On one hand, I just don't see what the big deal is. People act like Facebook is taking away all their "rights" or possessions, which is just silly. They were just clarifying how information would be used. In one sense, I feel like saying 'Chill out. And if you don't like Facebook's policies, go use some other social networking site for God's sake!'

On the other hand, I appreciate the fact that some people are far more sensitive about these things and are seeking to collectively pressure Facebook to change its approach to information use and ownership, and I'm fine with that. In fact, like the Beacon hullabaloo, it's an example of what Berin Szoka and I have argued is the power of voluntary persuasion and social pressure to remedy privacy concerns before we call on government to adopt coercive, top-down, ham-handed, one-size-fits-all regulatory solutions. As we noted in our recent paper about the looming threat of online advertising regulation:

there are many indirect pressures and reputational incentives that provide an important check on the behavior of firms and the privacy policies they craft. Just as the Internet increases the ways advertisers can reach audiences, it increases the power audiences have to influence advertisers. For example, when Facebook introduced its Beacon program in 2007, which shared users' online purchases with their friends without sufficient warning about how the program worked and the ability to opt-out of the program, the response was swift and effective: Users "collectively raised their voices" and "the privacy pendulum [swung] back into equilibrium" [according to the Interactive Advertising Bureau.] Within two weeks of the Beacon program being first deployed, Facebook had created an opt-out procedure.

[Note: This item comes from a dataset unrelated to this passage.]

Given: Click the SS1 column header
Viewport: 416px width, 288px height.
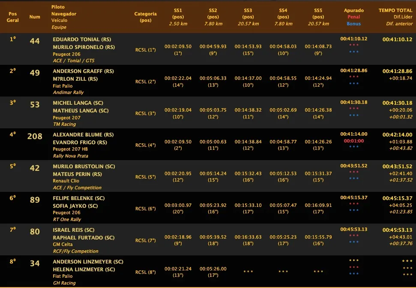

Again, markets work and self-adjust to satisfy consumer preferences. Finally, I can also respect the argument that Internet companies should be expected to live up to the terms of their privacy policies since they constitute a contract of sorts with users. Thus, I would never rule out legal action against companies that play games with their privacy policies and leave the consumer clueless about their end of the deal.

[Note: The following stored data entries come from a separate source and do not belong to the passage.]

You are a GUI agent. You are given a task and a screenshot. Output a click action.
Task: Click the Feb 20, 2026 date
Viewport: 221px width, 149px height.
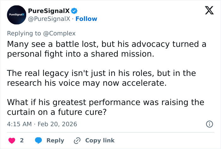(x=57, y=124)
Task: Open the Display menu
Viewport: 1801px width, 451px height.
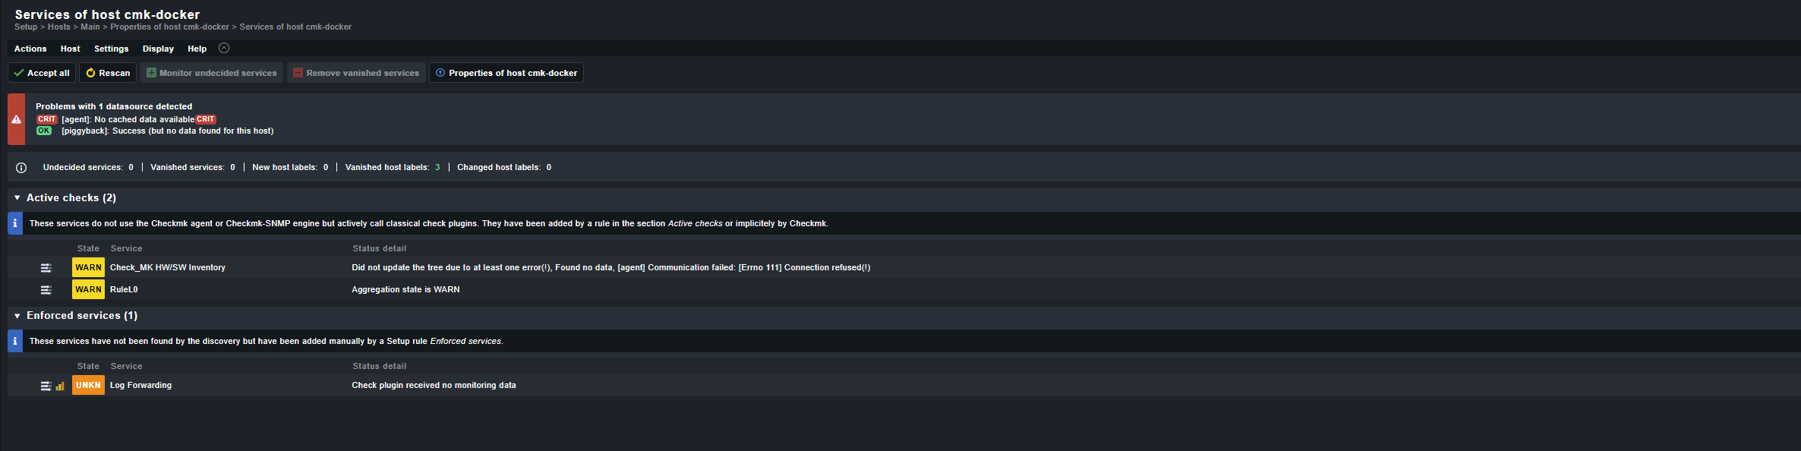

But, honestly, I still don't see what people are getting so worked up about. You realize that you voluntarily joined Facebook, right? And you know you can leave at any time, right? There are plenty of other places out there where you can network with others. Indeed, the more Facebook screws up, the more likely it is others will gain a toehold in this sector. Seriously, what's stopping a mass exodus to another SNS? I dumped Facebook long ago and moved all my stuff over to LinkedIn, but they're hardly the only option out there.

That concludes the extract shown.